Читать ««Крушение кумиров», или Одоление соблазнов» онлайн - страница 101

Владимир Карлович Кантор

Впрочем, спор этот теоретико — метафизически разрешить невозможно. Степун, видимо, прав в том, что каждый поворот истории предполагает выбор в пользу той или иной позиции. Но правоты в основе своего взгляда на мир у Леонтьева было не меньше, он выстрадал ее и человечески, и поэтически. В своем любовном и мечтательном романе «Египетский голубь» (1881) он вдруг высказывает свое личное кредо, которое по сути дела определяло и его философскую позицию: «Когда я вспоминаю эти дни бесплодного и нестерпимого томления, я рад иногда, что я уже не молод и что теперь мои мучения совсем иного рода. Они гораздо слабее уже потому, что я давно привык страдать, и потому, что скорбь считаю теперь настоящим назначением человека на земле».

Отсюда недалек и шаг к пониманию трагизма исторического бытия.

Стоит отметить, что леонтьевский эсхатологизм, его судорожное ожидание прихода антихриста по — своему сказалось в последних предсмертных текстах Вл. Соловьева, что заметил один из теснейших друзей Леонтьева, реально видевший его последние дни, писавший, что последнюю неделю жизни он страстно искал встречи с Соловьевым для спора с ним. Но, как заметил Фудель, хорошо, что спора не произошло, что смерть не дала ему порвать «личные отношения со своим другом, и их душевное общение в этом мире не порвалось и не омрачилось ни жестким словом, ни гневным укором или неосновательным обвинением. <…> Если бы он прожил еще хотя бы 8 лет, <…> с каким бы восторгом воскликнул “Осанна” своему старому другу, когда появились его “Три разговора” и “Повесть об Антихристе”».
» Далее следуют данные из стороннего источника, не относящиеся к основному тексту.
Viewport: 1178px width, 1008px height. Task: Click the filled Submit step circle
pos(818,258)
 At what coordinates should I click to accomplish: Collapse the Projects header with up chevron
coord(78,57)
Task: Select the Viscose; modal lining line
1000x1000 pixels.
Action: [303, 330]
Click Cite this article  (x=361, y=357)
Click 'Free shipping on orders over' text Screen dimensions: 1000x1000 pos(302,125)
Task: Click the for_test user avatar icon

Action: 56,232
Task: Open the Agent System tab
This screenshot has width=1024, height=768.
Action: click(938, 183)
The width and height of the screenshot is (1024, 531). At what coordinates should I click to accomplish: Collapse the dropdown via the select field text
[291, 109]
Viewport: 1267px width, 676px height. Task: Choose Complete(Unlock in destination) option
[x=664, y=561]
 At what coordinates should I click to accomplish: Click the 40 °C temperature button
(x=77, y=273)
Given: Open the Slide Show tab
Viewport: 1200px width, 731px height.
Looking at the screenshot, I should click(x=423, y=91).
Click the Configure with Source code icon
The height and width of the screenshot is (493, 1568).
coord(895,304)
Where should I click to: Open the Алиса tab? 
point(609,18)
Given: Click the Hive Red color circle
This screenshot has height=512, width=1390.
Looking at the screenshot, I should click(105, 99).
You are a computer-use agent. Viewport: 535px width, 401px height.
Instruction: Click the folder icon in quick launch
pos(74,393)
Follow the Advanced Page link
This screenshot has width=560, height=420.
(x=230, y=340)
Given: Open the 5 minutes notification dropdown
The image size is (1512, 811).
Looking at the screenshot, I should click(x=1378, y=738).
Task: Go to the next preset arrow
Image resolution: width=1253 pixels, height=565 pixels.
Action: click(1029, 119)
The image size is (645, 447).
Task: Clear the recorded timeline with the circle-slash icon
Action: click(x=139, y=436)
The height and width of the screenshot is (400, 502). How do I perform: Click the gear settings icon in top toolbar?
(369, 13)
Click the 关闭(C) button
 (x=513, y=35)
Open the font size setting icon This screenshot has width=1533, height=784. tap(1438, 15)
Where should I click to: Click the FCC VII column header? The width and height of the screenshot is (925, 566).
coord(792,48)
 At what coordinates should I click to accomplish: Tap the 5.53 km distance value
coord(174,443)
По мысли Струве (1932 года), Константин Леонтьев вычеканил вызывающую формулу, что Россию надо подморозить, которая вдруг осуществилась, но не так, как думал мыслитель! Большевики сначала растопили и расплавили Россию своей революцией. А затем они принялись подмораживать и затормаживать Россию безбожным и бездушным холодом «советского коммунизма». Но, как мы знаем, именно это Леонтьев предвидел, именно это предсказывал и мечтал лишь о задержке этого процесса растопления и расплавления.

Там, где Леонтьев думал о бедах, он многое угадал. Там, где он предлагал рецепты спасения, получился конфуз. На Леонтьеве сработал все тот же закон, что предсказывать будущее, строить будущее по своему лекалу невозможно. Непременно получится что- либо иное. И гораздо страшнее. Впрочем, он и об этом предупреждал. Трагизм бытия проявляется не только в личной жизни, но и в судьбе цивилизаций.